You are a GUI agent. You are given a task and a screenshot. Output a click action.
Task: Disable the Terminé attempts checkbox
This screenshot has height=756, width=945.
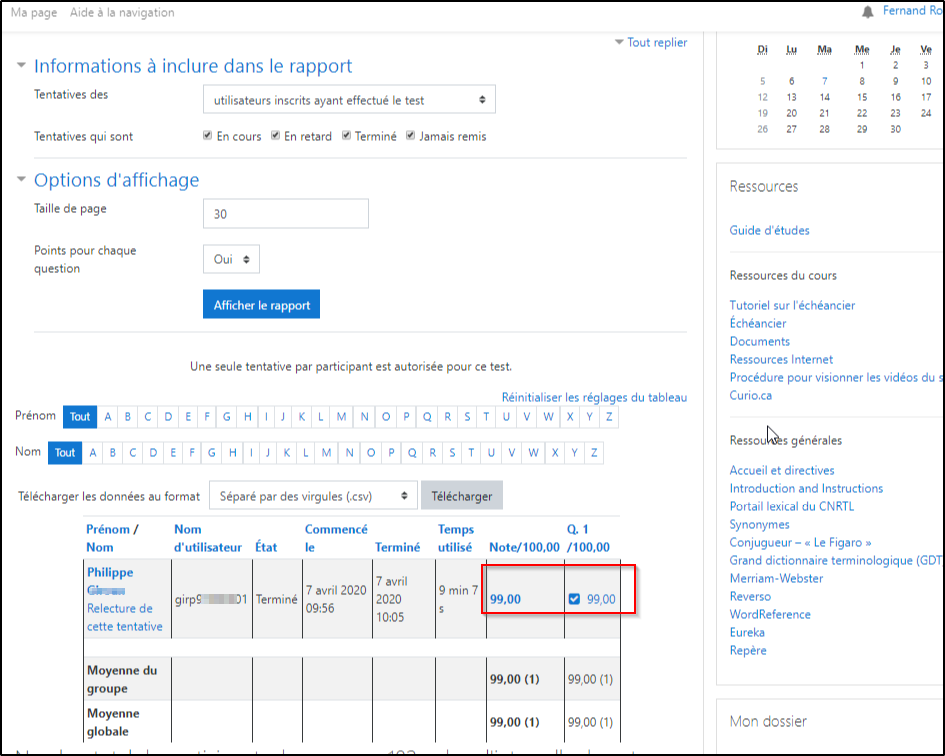(347, 136)
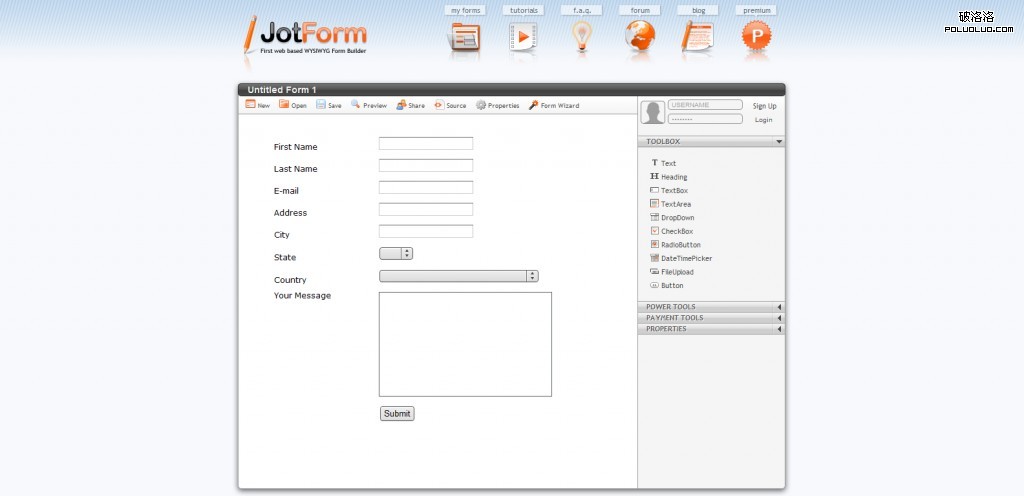Open the Forum globe icon
The width and height of the screenshot is (1024, 496).
[x=639, y=37]
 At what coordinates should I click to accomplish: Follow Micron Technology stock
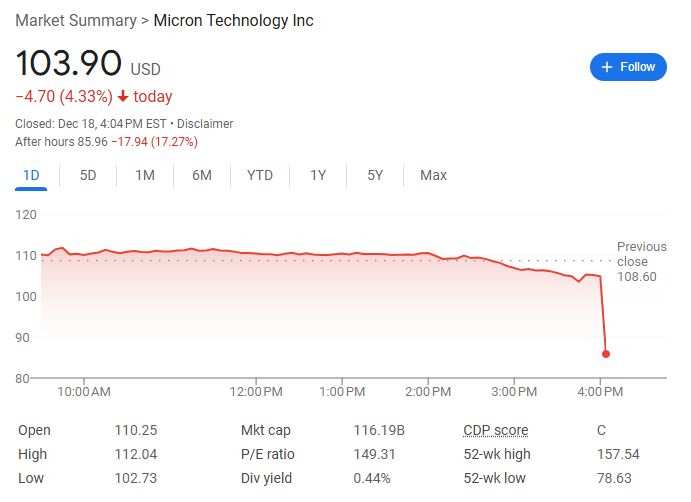click(x=628, y=67)
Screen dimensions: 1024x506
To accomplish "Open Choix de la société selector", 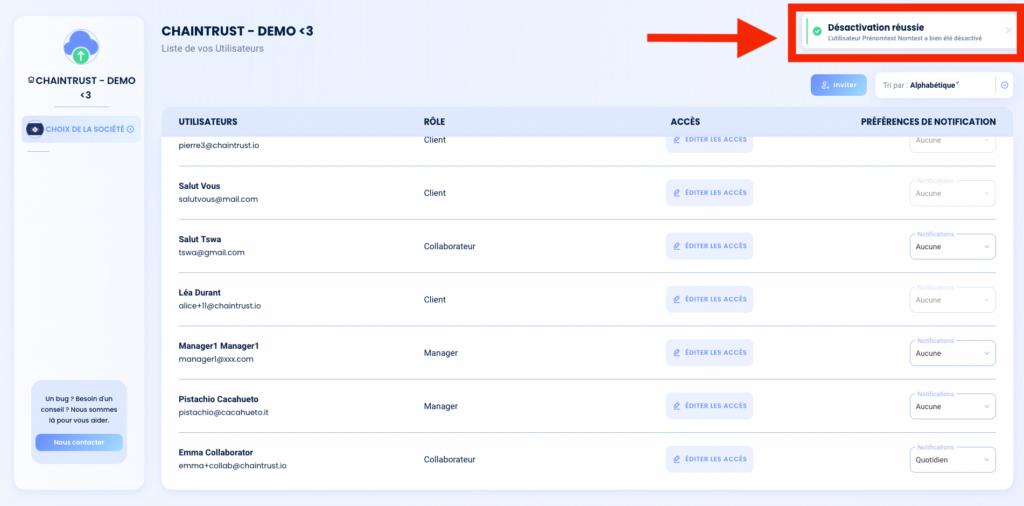I will pos(81,129).
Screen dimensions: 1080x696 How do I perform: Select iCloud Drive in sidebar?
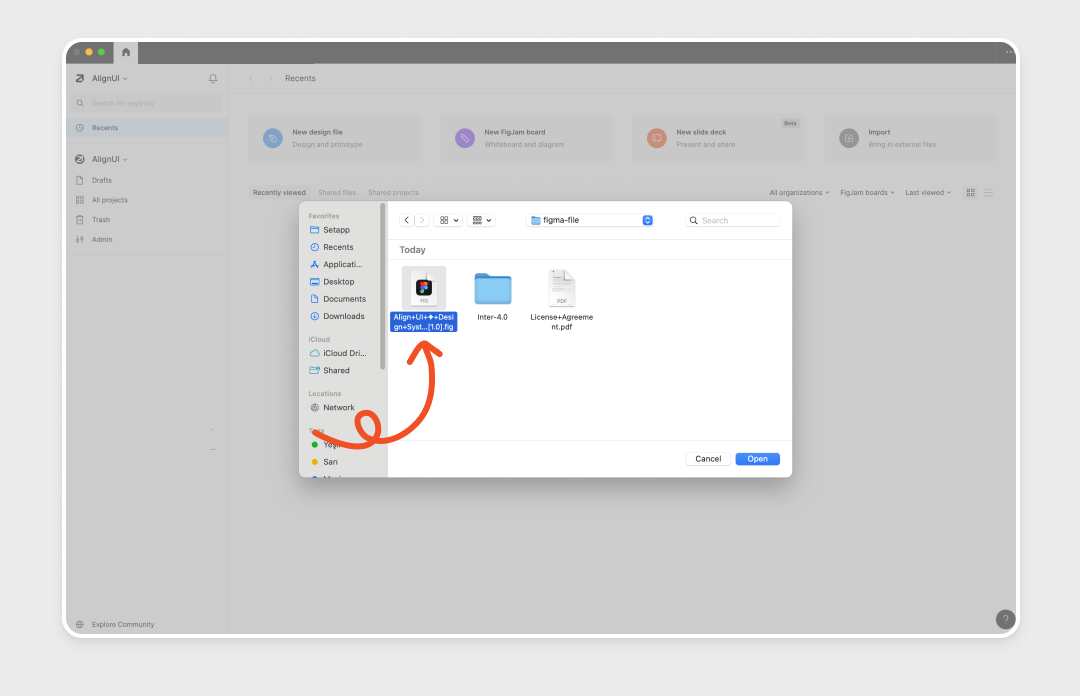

★ ★ ★ ★

- What to do -
In how many lines of the listing does the word "dimensions" appear? Give the number and no other words.

- Answer to this exercise -
2